O Kremlin pode replicar que tem amigos em outras partes do mundo. Mas, mesmo nas Nações Unidas, a Rússia foi condenada ao ostracismo, com a grande maioria dos países pedindo a Moscou que encerre sua ofensiva na Ucrânia. Putin recebeu apoio explícito apenas de Belarus, Síria, Eritreia e Coreia do Norte, com a abstenção da China e da Índia.

O isolamento da Rússia de Putin está ligado à incapacidade do país de articular uma mensagem atraente sobre o que representa além de ser o autoproclamado antípoda dos Estados Unidos. Pelo menos durante a Guerra Fria, a União Soviética era portadora de uma ideologia poderosa que encontrou adeptos em todo o mundo.

Durante suas duas décadas no poder, Putin desperdiçou as possibilidades do poder brando russo. Com uma pequena fração dos lucros inesperados do petróleo da Rússia, ele poderia ter estabelecido uma rede global de institutos, como o Goethe-Institut da Alemanha ou o Instituto Cervantes da Espanha, para explorar o amplo interesse pela cultura russa. Em vez disso, ele se concentrou no poder duro russo, transformando a vitória da União Soviética na Segunda Guerra Mundial na base ideológica do regime.

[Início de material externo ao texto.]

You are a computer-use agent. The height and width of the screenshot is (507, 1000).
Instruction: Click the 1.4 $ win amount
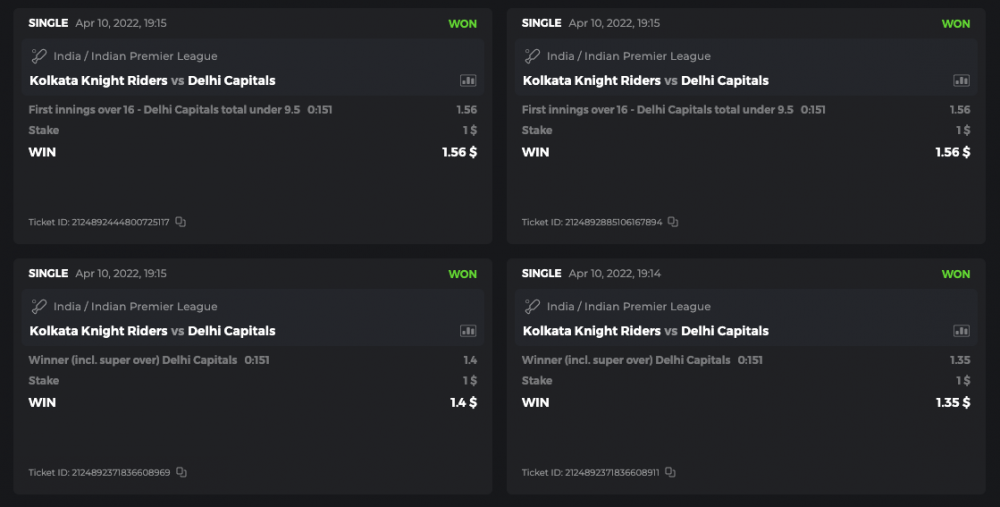pos(462,403)
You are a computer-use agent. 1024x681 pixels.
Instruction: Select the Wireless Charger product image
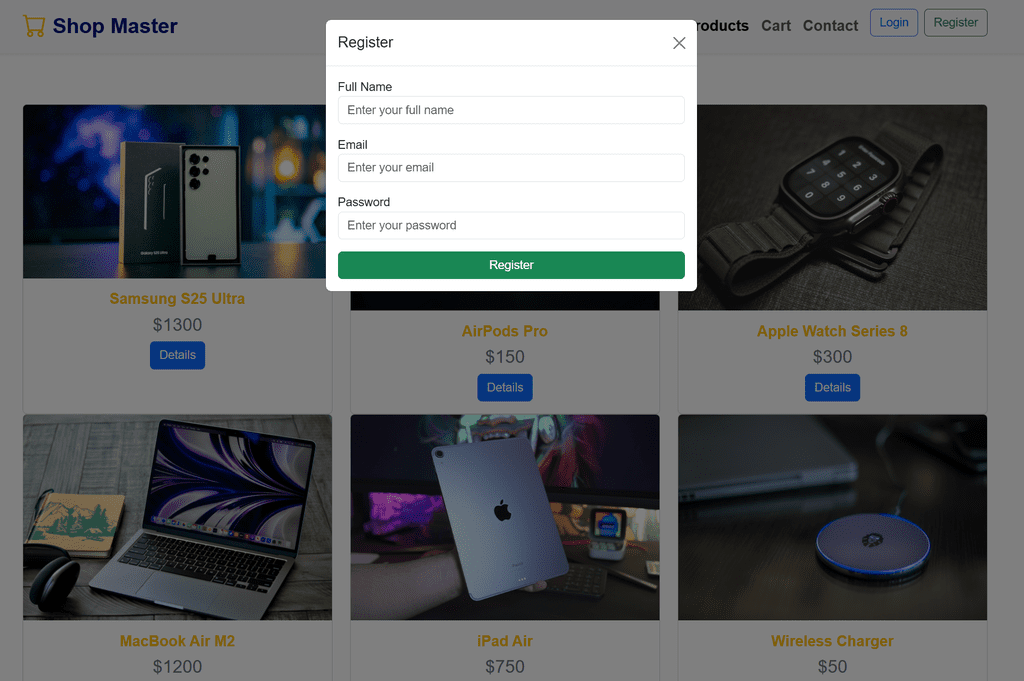pos(832,517)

Presidente Vladimir Putin no Dia da Vitória, 9 de maio, em Moscou (Foto: en.kremlin.ru/)

O sacrifício humano incalculável na Segunda Guerra Mundial foi a fonte da legitimidade da União Soviética como membro do Conselho de Segurança da ONU e rival digna dos Estados Unidos. Com sua guerra não provocada contra a Ucrânia, Putin entregou o último pedaço de moral elevada da Rússia, como o Estado sucessor da União Soviética, tido como um dos principais membros da coalizão que derrotou Hitler. O ataque selvagem de Putin à Ucrânia irá manchar e ofuscar a memória do heroísmo russo na Segunda Guerra Mundial para as próximas gerações.

Em maio de 2005, líderes de mais de cinquenta países, incluindo Estados Unidos e Ucrânia, participaram das comemorações do Dia da Vitória, marcando o sexagésimo aniversário da derrota da Alemanha nazista. Desde então, o número de convidados estrangeiros diminuiu de forma inversamente proporcional em relação à crescente agressão de Putin. No ano passado, apenas o líder do Tadjiquistão prestou a Putin a honra de participar de seu desfile. Neste 9 de maio, em um símbolo marcante do isolamento da Rússia, nenhum convidado estrangeiro veio.

Mesmo que os generais de Putin produzam alguns sucessos no campo de batalha na Ucrânia, eles serão incapazes de reverter a fraqueza estratégica da Rússia. Caberá a uma nova geração de russos reparar a guerra contra a Ucrânia, reconstruir a confiança entre os vizinhos e reabilitar a posição da Rússia no mundo.